[Opening Records for this task section]

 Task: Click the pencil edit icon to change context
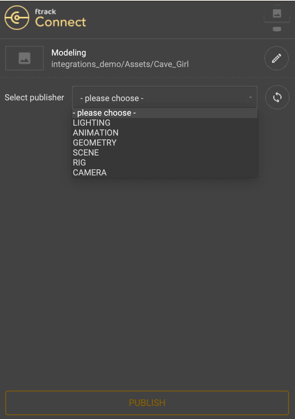(x=277, y=58)
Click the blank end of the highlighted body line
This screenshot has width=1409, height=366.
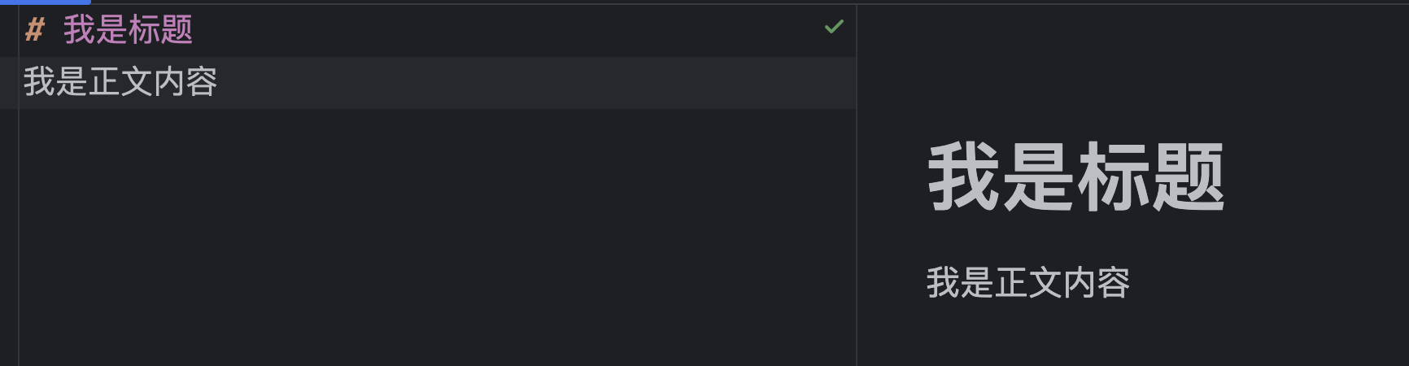537,82
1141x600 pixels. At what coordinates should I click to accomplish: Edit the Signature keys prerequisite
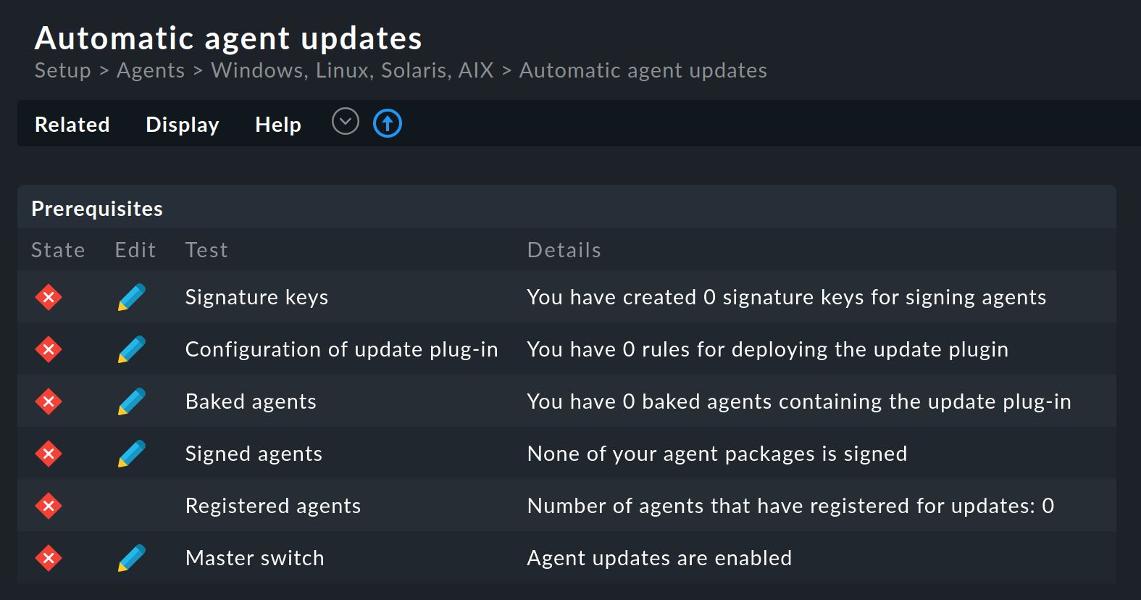click(x=131, y=297)
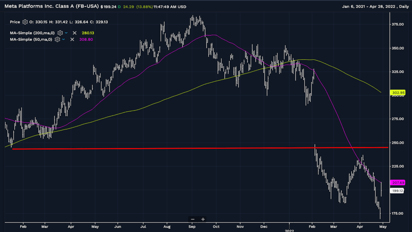412x232 pixels.
Task: Zoom in with the plus button
Action: coord(203,219)
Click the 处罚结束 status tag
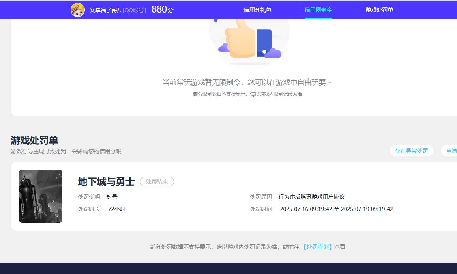This screenshot has width=457, height=274. 157,182
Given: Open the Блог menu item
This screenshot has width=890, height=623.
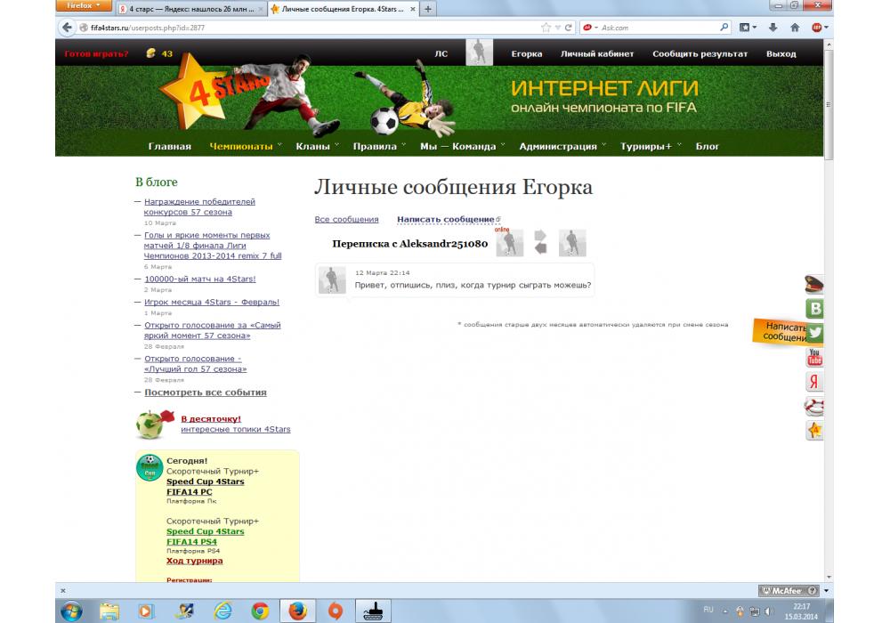Looking at the screenshot, I should (707, 146).
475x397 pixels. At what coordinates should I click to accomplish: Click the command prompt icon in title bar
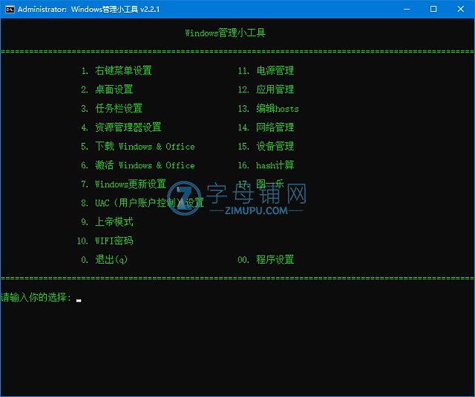(8, 9)
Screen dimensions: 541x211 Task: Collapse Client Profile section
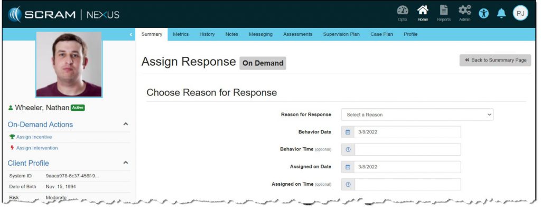(x=126, y=162)
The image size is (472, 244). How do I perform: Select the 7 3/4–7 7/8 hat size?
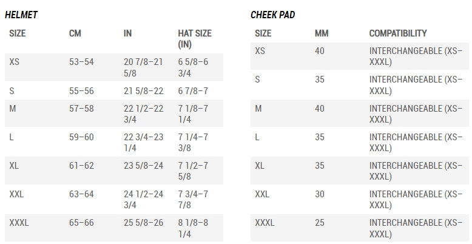click(193, 200)
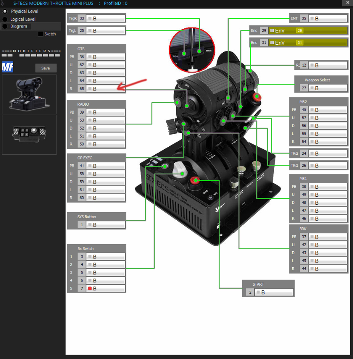The image size is (353, 359).
Task: Click the first modifier indicator block
Action: point(4,55)
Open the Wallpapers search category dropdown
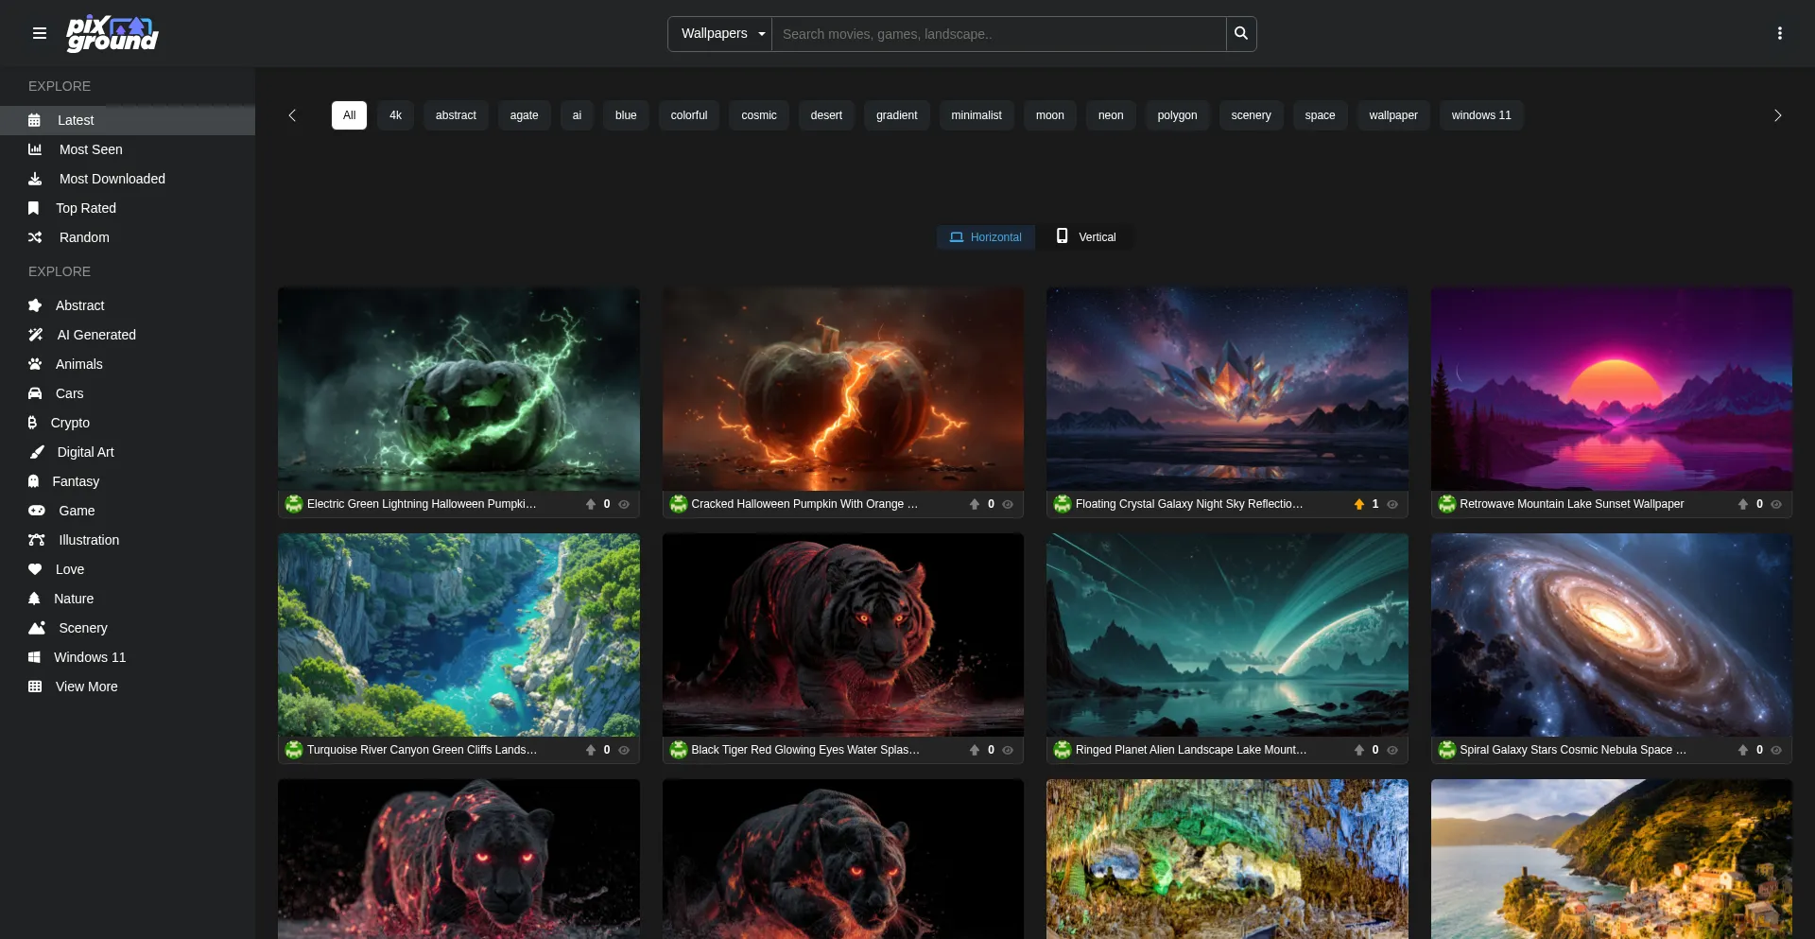The height and width of the screenshot is (939, 1815). 721,33
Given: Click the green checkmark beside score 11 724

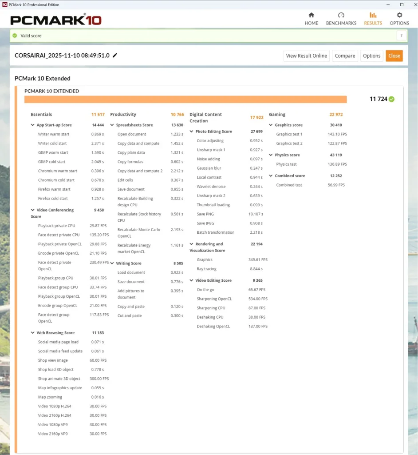Looking at the screenshot, I should pyautogui.click(x=391, y=99).
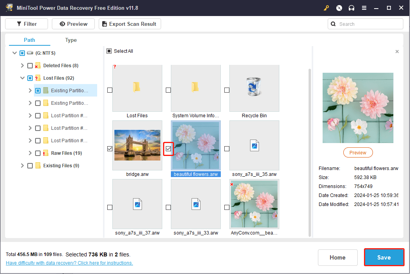Uncheck the bridge.arw checkbox
The width and height of the screenshot is (410, 274).
(x=110, y=149)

[Closing Records for this task section]

Your answer must be an exact copy of the lines from the one with "475x397 pixels. At" through the final line of the data, both included, without any pictures.

475x397 pixels. At what coordinates should I click to accomplish: Click the command prompt icon in title bar
(8, 9)
Screen dimensions: 541x211 Task: Collapse Client Profile section
(x=126, y=162)
The image size is (472, 244). How do I perform: Select the 7 3/4–7 7/8 hat size?
click(193, 200)
The image size is (353, 359).
Task: Click the first modifier indicator block
Action: point(4,55)
Open the Wallpapers search category dropdown
The height and width of the screenshot is (939, 1815). 721,33
Given: Click the green checkmark beside score 11 724

Looking at the screenshot, I should pyautogui.click(x=391, y=99).
Uncheck the bridge.arw checkbox
The width and height of the screenshot is (410, 274).
(x=110, y=149)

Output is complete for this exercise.